Access to contraception gives girls and young women a better shot at a good start in life. (Pexels/Emily Ranquist)
Teen girls and young women in Colorado graduated high school at higher rates after the state expanded access to affordable contraception — some of the strongest quantitative evidence of better reproductive choices shaping the life trajectories of women.
In a new study, published Wednesday in Science Advances, researchers evaluated the Colorado Family Planning Initiative, a program that made it much easier for people to get the method of contraception they wanted at Title X clinics in the state. Girls who simply were in Colorado and under 16 after the initiative began in 2009 had graduation rates 1.66 percentage points higher overall — young white women's graduation rates went up 2.16 points, while young Hispanic women's rates went up 4.86 points. In all, an additional 3,800 young women born between 1994 and 1996 got their high school diplomas because the state made it easier to access an array of contraception.

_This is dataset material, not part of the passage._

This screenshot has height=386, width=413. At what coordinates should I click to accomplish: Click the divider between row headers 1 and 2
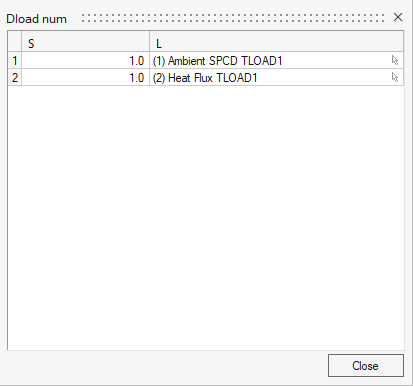(x=15, y=69)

The family planning initiative, which Republicans in the state have since chosen to abandon, "was fundamentally about enhancing choice," lead author Amanda Jean Stevenson said. "The vast majority of young women in Colorado didn't go to a clinic during this time, right? So this effect is a conservative estimate — it's an estimate of the actual effect that the policy itself had."
Legislators and advocates will likely be able to use the findings in Colorado this year, as bills seeking to increase access to family planning services are under consideration.
Stevenson and her co-authors pointed out that they did not measure exactly how the program affected girls and young women; they looked at data from the U.S. Census Bureau, and they did not consider factors such as how close teens were to a Title X clinic, whether they went to a clinic or whether they used contraception. "The Colorado Family Planning Initiative was designed to improve access for all Colorado residents, and so we consider everybody who lived in Colorado to be 'treated,'" Stevenson, an assistant professor at the University of Colorado Boulder, told The Academic Times.
It was possible, she and her co-authors wrote, that the mere option of free or low-cost contraceptives could have a positive impact on girls' commitment to their education.
The study compared Colorado to all other states and, in particular, to 17 similar states so that researchers could determine how graduation rates might have changed without the family planning program. The researchers found that 88% of young Colorado women who were over 16 when the initiative began had a high school diploma by the age of 22; post-initiative, 92% of young women had a diploma by age 22. According to the difference-in-difference analysis, some of the change was due to other factors, but 1.66 percentage points were because of the new program.
Prior research on how contraception affects women's lives post-1970s was murky, Stevenson said. She noticed the deficit when she was a doctoral student in Texas and state legislators wanted to dismantle family planning.
"As I prepared to try to provide expert testimony in those debates, I realized that the arguments that most advocates use, like 'family planning makes women's lives better,' while they're perfectly reasonable arguments, they weren't actually substantiated with empirical quantitative evidence," she said.
In Colorado, she set out to find that evidence — in part because high school graduation rates are cited to support family planning programs, using statistics that bother Stevenson.
"When advocates of the public subsidy of contraception argue that contraception improves women's lives on the basis that teen moms don't graduate from high school as much as people who don't have babies in their teen years," she said, "what they're basically arguing is not that people should have better access to contraception. They're arguing instead that people should just use more contraception, and, specifically, disadvantaged people should use more contraception."
Stevenson cited bodily autonomy as one of the many justifications for contraceptive access that require no data at all. "There are a variety of arguments that are all really, really good for why we should support people's access to the means of controlling their fertility in the ways that they want to that have nothing to do with anything we can measure, that have to do with what's right and wrong," she said. "This study was worth doing — to me, anyway — mostly because the arguments that actually get used by people who support family planning public subsidies aren't rooted in those ideals. They're rooted in empirical evidence."
Stevenson was also clear that, while the statistical analyses were lacking, a preponderance of personal accounts precede — and may explain — the new findings. "When I say we didn't have empirical evidence, the piece that's really critical there is that we didn't have empirical quantitative evidence," she said. "Women tell us that family planning makes their lives better."
The paper, "The impact of contraceptive access on high school graduation," published May 5 in Science Advances, was authored by Amanda J. Stevenson, Stefanie Mollborn and Jane A. Menken, University of Colorado Boulder; Katie R. Genadek, University of Colorado Boulder and U.S. Census Bureau; and Sara Yeatman, University of Colorado Boulder and University of Colorado Denver.